Identifying genes under selection
Single gene orthologous groups that were found in seven or more individuals were tested for evidence of selection using the maximum likelihood approach described by Goldman and Yang . Amino acid sequences were aligned using LINSi parameters in MAFFT , and the resulting alignment was reverse translated. Each gene tree was individually estimated using RAxML. We used CODEML in PAML  to estimate the role of selection on gene evolution by comparing the rate of nonsynonymous substitution per nonsynonymous site (dN) to the rate of synonymous substitution per synonymous site (dS). The dN/dS ratio can be used as a sensitive measure of selective pressure; however, in most cases the overall dN/dS is less than one and only a few amino acid sites are evolving quickly. Therefore, to determine whether a gene was evolving adaptively, we calculated the likelihood of models that allow dN/dS to vary among codon sites (M1a, M2a, M7, and M8). For all genes we used likelihood ratio tests (LRTs) to compare nested models that allow and disallow codon site dN/dS to be greater than one (M2a v M1a, M8 v M7), and to test for significant differences between nested models . If both models that allow dN/dS rates to be greater than one (M2a and M8) were significantly better fits to the data (LRT, p < 0.05), we inferred these genes were evolving under positive selection. We performed a false discovery rate correction (FDR) on the p-values resulting from the M2a v M1a LRT because the M2a tests were more conservative than M8 and resulted in fewer LTR tests with p < 0.05. FDR was estimated using the qvalue function in the “qvalue” R module [45, 46].

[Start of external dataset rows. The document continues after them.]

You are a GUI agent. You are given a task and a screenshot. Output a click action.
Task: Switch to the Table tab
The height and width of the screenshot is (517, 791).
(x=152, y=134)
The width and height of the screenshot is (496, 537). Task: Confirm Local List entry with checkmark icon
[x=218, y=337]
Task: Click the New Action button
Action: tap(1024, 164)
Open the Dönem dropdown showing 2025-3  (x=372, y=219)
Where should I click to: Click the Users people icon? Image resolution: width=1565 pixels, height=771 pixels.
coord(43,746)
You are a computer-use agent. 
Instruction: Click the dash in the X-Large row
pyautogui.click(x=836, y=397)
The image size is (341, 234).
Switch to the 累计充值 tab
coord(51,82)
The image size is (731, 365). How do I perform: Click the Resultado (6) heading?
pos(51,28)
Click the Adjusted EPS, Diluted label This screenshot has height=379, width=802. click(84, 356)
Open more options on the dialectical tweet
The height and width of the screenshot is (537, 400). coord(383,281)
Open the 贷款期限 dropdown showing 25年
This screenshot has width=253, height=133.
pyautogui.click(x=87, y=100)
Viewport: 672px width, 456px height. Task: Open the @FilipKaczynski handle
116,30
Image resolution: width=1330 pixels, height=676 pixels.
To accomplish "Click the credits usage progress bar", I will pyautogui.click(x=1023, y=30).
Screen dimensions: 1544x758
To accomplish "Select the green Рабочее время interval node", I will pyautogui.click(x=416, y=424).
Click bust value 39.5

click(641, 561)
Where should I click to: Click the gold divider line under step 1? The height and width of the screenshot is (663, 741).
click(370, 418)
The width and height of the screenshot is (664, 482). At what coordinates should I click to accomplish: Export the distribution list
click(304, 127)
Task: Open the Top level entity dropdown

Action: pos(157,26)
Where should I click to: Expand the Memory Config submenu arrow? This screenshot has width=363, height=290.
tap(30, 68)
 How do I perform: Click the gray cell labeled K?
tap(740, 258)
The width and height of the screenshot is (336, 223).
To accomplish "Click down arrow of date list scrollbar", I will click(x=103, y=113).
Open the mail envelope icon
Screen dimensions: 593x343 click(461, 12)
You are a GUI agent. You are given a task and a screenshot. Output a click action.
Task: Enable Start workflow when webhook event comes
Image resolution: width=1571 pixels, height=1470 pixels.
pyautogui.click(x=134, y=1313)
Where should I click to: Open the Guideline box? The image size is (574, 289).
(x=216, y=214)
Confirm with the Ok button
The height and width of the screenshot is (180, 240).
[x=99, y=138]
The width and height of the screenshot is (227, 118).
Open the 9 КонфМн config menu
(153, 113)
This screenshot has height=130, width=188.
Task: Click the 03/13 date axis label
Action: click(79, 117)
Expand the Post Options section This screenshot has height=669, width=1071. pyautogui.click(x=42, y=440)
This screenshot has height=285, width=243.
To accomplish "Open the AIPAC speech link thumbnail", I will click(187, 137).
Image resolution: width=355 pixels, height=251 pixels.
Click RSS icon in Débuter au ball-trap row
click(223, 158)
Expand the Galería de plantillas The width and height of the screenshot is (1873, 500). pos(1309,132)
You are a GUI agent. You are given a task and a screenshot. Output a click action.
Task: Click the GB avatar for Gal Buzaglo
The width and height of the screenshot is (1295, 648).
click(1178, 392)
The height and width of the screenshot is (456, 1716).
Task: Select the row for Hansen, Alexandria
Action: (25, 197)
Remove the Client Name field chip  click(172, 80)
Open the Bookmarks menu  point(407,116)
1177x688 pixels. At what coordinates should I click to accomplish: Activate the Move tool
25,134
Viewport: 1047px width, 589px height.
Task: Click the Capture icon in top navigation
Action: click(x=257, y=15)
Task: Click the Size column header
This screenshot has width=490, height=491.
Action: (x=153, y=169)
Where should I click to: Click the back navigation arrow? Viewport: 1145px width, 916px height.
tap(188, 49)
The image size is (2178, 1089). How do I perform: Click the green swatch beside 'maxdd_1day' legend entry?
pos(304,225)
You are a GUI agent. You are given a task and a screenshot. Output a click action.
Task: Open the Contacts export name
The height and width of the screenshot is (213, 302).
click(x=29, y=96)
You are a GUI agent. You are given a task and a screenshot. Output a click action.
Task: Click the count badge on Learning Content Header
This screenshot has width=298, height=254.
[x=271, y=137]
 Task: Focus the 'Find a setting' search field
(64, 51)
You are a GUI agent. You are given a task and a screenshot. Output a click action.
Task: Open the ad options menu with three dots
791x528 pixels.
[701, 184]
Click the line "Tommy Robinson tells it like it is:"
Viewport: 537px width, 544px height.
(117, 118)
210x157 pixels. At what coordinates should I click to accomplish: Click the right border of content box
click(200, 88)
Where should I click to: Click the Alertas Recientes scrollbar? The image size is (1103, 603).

Functional analysis of genes under selection
For all single gene orthologs tested for selection we counted the number of reoccurring GO terms. We then used the GO term proportion to summarize the general function of genes tested in the SMGs of phyllostomids using REVIGO , which nests redundant and similar terms from long GO term lists by semantic clustering. We repeated the same analysis using GO terms described from orthologs under positive selection. To test for GO term enrichment for the genes under selection, PANTHER  was applied to identify statistically overrepresented GO terms from the list of genes under positive selection using the genes tested as the reference list. We used the Fisher’s exact test and applied the FDR correction and statistical significance was determined below an adjusted p-value < 0.05. We estimated whether a protein was membrane bound, a receptor, immune related, or secreted by searching for specific GO terms. If “secretion”, “extracellular space” or “extracellular region” was present among GO terms, we annotated the gene as secreted. If “immune”, “defense”, or “antimicrobial” was present, the gene was annotated as an immune. If “membrane” was present we called the gene membrane bound and if “receptor” was present, we called the gene a receptor (Additional file 3: Table S2).